[Start of Dataset records]

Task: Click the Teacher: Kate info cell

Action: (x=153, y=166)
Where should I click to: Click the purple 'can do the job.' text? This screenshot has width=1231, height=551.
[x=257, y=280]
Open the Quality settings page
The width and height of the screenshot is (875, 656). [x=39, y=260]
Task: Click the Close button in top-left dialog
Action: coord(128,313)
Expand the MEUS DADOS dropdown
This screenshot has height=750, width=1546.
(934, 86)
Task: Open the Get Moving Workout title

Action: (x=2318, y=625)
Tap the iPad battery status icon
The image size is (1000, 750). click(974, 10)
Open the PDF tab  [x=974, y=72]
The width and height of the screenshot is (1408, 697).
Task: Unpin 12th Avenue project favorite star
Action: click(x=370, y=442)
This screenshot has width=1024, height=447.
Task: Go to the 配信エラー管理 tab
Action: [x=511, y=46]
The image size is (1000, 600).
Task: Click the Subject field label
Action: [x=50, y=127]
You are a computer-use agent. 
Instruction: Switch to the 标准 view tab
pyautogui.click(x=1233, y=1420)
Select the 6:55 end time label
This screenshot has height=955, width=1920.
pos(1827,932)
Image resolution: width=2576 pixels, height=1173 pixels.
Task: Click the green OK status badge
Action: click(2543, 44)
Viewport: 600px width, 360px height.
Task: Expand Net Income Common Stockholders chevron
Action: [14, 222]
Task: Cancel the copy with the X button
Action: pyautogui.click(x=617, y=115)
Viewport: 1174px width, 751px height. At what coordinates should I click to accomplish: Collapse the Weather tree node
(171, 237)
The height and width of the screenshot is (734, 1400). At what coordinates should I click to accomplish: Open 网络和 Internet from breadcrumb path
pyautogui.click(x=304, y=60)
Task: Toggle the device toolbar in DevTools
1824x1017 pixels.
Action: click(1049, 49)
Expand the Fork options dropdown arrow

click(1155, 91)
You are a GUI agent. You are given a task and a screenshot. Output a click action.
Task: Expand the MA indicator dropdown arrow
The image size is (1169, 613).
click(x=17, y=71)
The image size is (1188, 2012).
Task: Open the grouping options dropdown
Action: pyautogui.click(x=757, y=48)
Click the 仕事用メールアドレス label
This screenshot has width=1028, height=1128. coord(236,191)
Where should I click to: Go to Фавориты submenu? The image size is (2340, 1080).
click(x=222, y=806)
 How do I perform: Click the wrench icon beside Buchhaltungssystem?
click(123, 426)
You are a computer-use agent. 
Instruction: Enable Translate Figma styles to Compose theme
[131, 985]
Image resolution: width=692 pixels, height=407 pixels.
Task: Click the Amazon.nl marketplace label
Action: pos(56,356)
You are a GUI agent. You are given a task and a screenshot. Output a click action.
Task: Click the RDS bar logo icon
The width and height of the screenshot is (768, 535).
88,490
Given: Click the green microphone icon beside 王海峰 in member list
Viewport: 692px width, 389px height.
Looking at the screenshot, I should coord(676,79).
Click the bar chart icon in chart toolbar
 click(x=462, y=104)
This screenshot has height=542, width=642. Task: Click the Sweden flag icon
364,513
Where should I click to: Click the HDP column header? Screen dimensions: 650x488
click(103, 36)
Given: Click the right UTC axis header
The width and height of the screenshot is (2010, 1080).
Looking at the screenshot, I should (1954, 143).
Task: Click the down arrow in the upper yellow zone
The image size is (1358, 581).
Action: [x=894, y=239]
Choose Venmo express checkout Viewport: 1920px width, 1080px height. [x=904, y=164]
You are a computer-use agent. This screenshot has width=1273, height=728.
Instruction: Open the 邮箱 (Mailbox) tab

[End of Dataset records]

Reproduce all of the records above verbatim, line for line, without altering any character.

— Solution —
Task: Click the Teacher: Kate info cell

Action: (x=153, y=166)
Where should I click to: Click the purple 'can do the job.' text? This screenshot has width=1231, height=551.
[x=257, y=280]
Open the Quality settings page
The width and height of the screenshot is (875, 656). [x=39, y=260]
Task: Click the Close button in top-left dialog
Action: coord(128,313)
Expand the MEUS DADOS dropdown
This screenshot has height=750, width=1546.
(934, 86)
Task: Open the Get Moving Workout title

Action: (x=2318, y=625)
Tap the iPad battery status icon
The image size is (1000, 750). click(974, 10)
Open the PDF tab  [x=974, y=72]
The width and height of the screenshot is (1408, 697).
Task: Unpin 12th Avenue project favorite star
Action: click(x=370, y=442)
This screenshot has width=1024, height=447.
Task: Go to the 配信エラー管理 tab
Action: [x=511, y=46]
The image size is (1000, 600).
Task: Click the Subject field label
Action: [x=50, y=127]
You are a computer-use agent. 
Instruction: Switch to the 标准 view tab
pyautogui.click(x=1233, y=1420)
Select the 6:55 end time label
This screenshot has height=955, width=1920.
pos(1827,932)
Image resolution: width=2576 pixels, height=1173 pixels.
Task: Click the green OK status badge
Action: click(2543, 44)
Viewport: 600px width, 360px height.
Task: Expand Net Income Common Stockholders chevron
Action: [14, 222]
Task: Cancel the copy with the X button
Action: pyautogui.click(x=617, y=115)
Viewport: 1174px width, 751px height. At what coordinates should I click to accomplish: Collapse the Weather tree node
(171, 237)
The height and width of the screenshot is (734, 1400). At what coordinates should I click to accomplish: Open 网络和 Internet from breadcrumb path
pyautogui.click(x=304, y=60)
Task: Toggle the device toolbar in DevTools
1824x1017 pixels.
Action: click(1049, 49)
Expand the Fork options dropdown arrow

click(1155, 91)
You are a GUI agent. You are given a task and a screenshot. Output a click action.
Task: Expand the MA indicator dropdown arrow
The image size is (1169, 613).
click(x=17, y=71)
The image size is (1188, 2012).
Task: Open the grouping options dropdown
Action: pyautogui.click(x=757, y=48)
Click the 仕事用メールアドレス label
This screenshot has width=1028, height=1128. coord(236,191)
Where should I click to: Go to Фавориты submenu? The image size is (2340, 1080).
click(x=222, y=806)
 How do I perform: Click the wrench icon beside Buchhaltungssystem?
click(123, 426)
You are a computer-use agent. 
Instruction: Enable Translate Figma styles to Compose theme
[131, 985]
Image resolution: width=692 pixels, height=407 pixels.
Task: Click the Amazon.nl marketplace label
Action: pos(56,356)
You are a GUI agent. You are given a task and a screenshot. Output a click action.
Task: Click the RDS bar logo icon
The width and height of the screenshot is (768, 535).
88,490
Given: Click the green microphone icon beside 王海峰 in member list
Viewport: 692px width, 389px height.
Looking at the screenshot, I should coord(676,79).
Click the bar chart icon in chart toolbar
 click(x=462, y=104)
This screenshot has height=542, width=642. Task: Click the Sweden flag icon
364,513
Where should I click to: Click the HDP column header? Screen dimensions: 650x488
click(103, 36)
Given: Click the right UTC axis header
The width and height of the screenshot is (2010, 1080).
Looking at the screenshot, I should (1954, 143).
Task: Click the down arrow in the upper yellow zone
The image size is (1358, 581).
Action: [x=894, y=239]
Choose Venmo express checkout Viewport: 1920px width, 1080px height. [x=904, y=164]
You are a computer-use agent. This screenshot has width=1273, height=728.
Instruction: Open the 邮箱 (Mailbox) tab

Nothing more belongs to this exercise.